- [The request]
Revise the records from the line with "The width and" up to and including the line with "Action: 959,110", replacing "Business teams solution" with "Sales teams solution" and keeping everything else unchanged. Omit the pictures from your answer.

- [Recorded information]
-*-*-

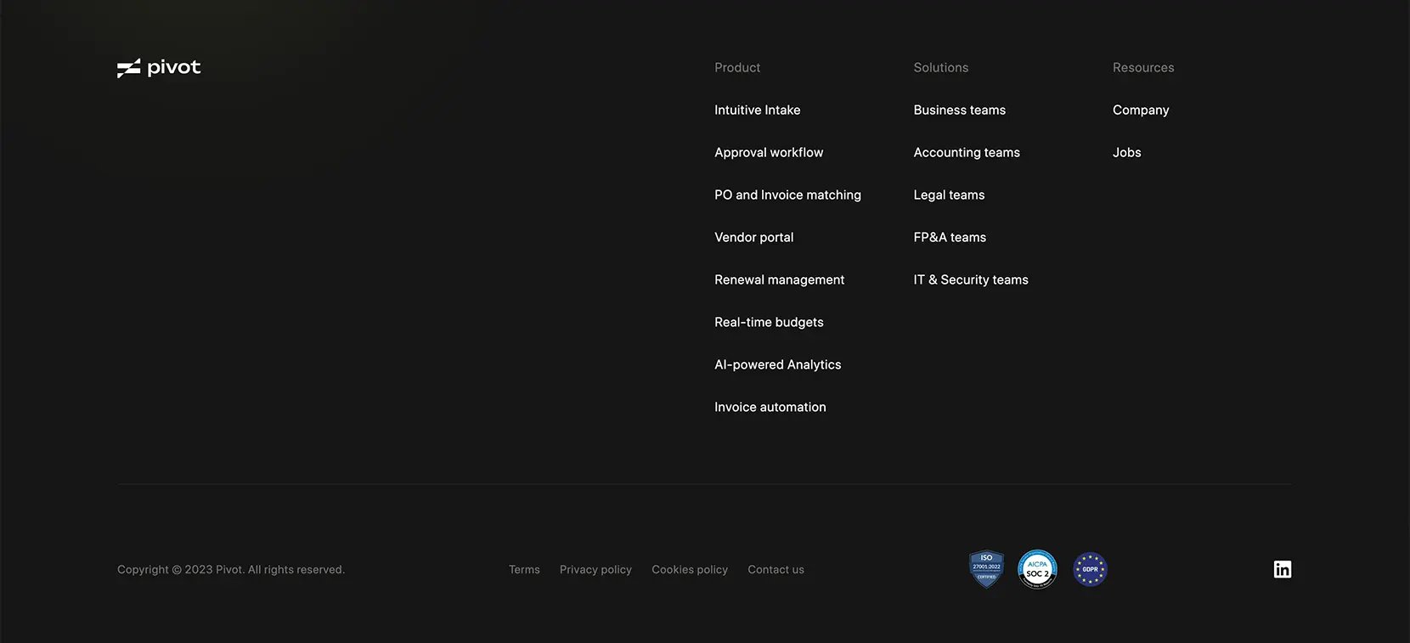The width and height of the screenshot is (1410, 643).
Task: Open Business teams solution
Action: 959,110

-*-*-

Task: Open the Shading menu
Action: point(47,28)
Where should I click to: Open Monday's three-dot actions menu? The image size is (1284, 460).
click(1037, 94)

-*-*-

- [Solution]
The width and height of the screenshot is (1410, 643).
Task: Open Sales teams solution
Action: 959,110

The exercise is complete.